Obviously, performing a load test in the production environment will stress your app configured for the real life use cases, thus it will provide way more useful insights than loading testing in staging.

There are a bunch of software tools for load testing that we recommend, many of them are open sourced. To name a few:

mzbench

mzbench  supports MySQL, PostgreSQL, MongoDB, Cassandra out of the box. More protocols can be easily added. It was a very popular tool in the past, but had  been abandoned by a developer 2 years ago.

HammerDB

HammerDB supports Oracle Database, SQL Server, IBM Db2, MySQL, MariaDB, PostgreSQL and Redis. Unlike mzbench, it is under active development as for May 2020.

Apache JMeter

Apache JMeter focuses more on Web Services (DB protocols supported via JDBC). This the old-fashioned (though somewhat cumbersome) Java tool I was using ten years ago for fun and profit.

BlazeMeter

BlazeMeter is a proprietary tool. It runs JMeter, Gatling, Locust, Selenium (and more) open source scripts in the cloud to enable simulation of more users from more locations. 

Spirent Avalanche Hardware

If you are into heavy guns, meaning you are developing solutions like WAFs, SDNs, routers, and so on, then this testing tool is for you. Spirinet Avalanche is capable of generating up to 100 Gbps, performing vulnerability assessments, QoS and QoE tests and much more. I have to admit – it was my first load testing tool as a fresh graduate working in Checkpoint and I still remember how amazed I was to see its power.  

Shadowing/Mirroring in Production

Send a portion of your production traffic to your newly deployed service and see how it’s handled in terms of performance and possible regressions. Did something go wrong? Just stop the shadowing and put your new service down – with zero impact on production. This technique is also known as “Dark Launch” and described in detail by CRE life lessons: What is a dark launch, and what does it do for me? blog post by Google. 

A proper configuration of load balancers/proxies/message queues will do the trick. If you are developing a cloud native application (Kubernetes / Microservices) you can use solutions like:

HAProxy

HAProxy is an open source easy to configure proxy server.

Envoy proxy 

Envoy proxy is open source and a bit more advanced than HAProxy. Wired to suit the microservice world, this proxy was built into the microservices world and offers functionalities of service discovery, shadowing, circuit breaking and dynamic configuration via API.

Istio

Istio is a full open-source service mesh solution. Under the hood it uses the Envoy proxy as a sidecar container in every pod. This sidecar is responsible for the incoming and outgoing communication. Istio control service access, security, routing and more.

Canarying in Production

Google SRE Book defines “canarying” as the following:

To conduct a canary test, a subset of servers is upgraded to a new version or configuration and then left in an incubation period. Should no unexpected variances occur, the release continues and the rest of the servers are upgraded in a progressive fashion. Should anything go awry, the modified servers can be quickly reverted to a known good state.

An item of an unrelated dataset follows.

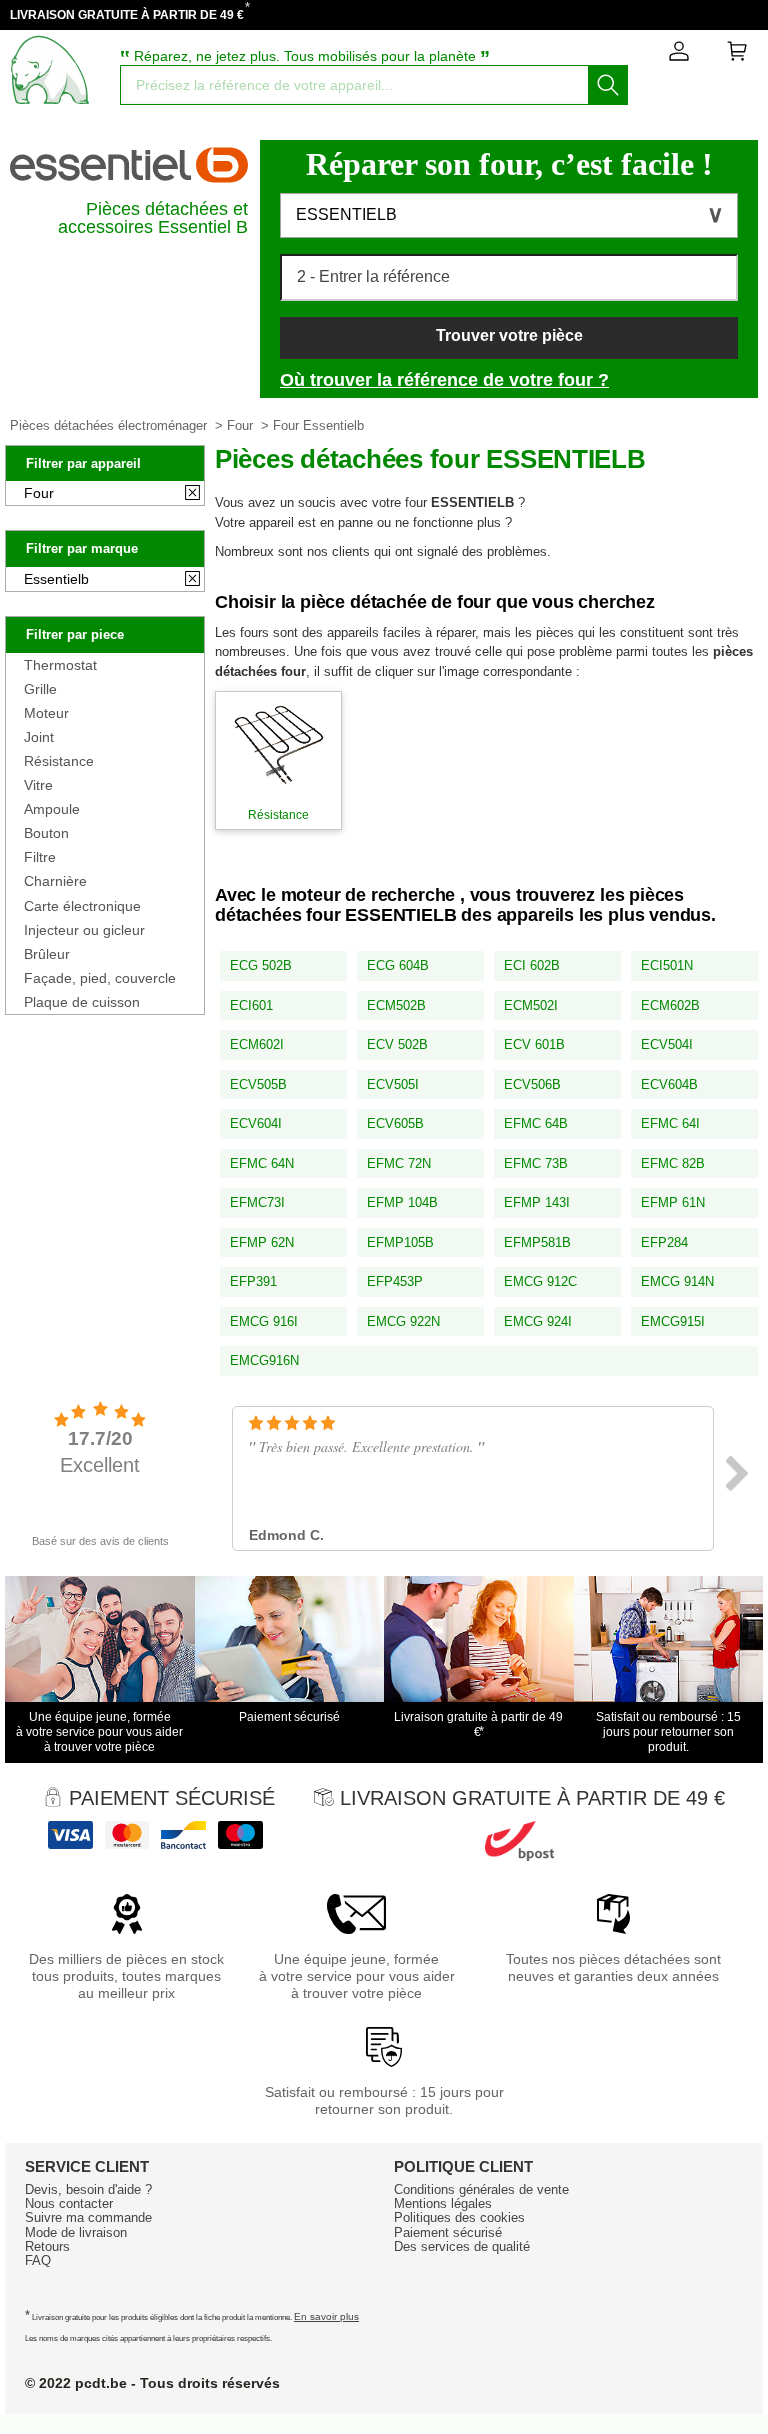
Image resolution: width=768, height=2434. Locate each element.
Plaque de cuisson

This technique, as well as similar (but not the same!) Blue-Green deployment and A/B testing techniques are discussed in this Cristian Posta blog post while the caveats and cons of canarying are reviewed here. As for recommended tools, 

Spinnaker

Netflix open-sourced the Spinnaker CD platform leverages the aforementioned and many other deployment best practices (as in everything Netflix, built bearing microservices in mind).

ElasticBeanstalk

AWS supports Blue/Green deployment with its PaaS ElasticBeanstalk solution

Azure App Services

Azure App Services has its own staging slots capability that allows you to apply the prior techniques with a zero downtime.

LaunchDarkly

LaunchDarkly is a feature flagging solution for canary releases – enabling to perform a gradual capacity testing on new features and  safe rollback if issues are found.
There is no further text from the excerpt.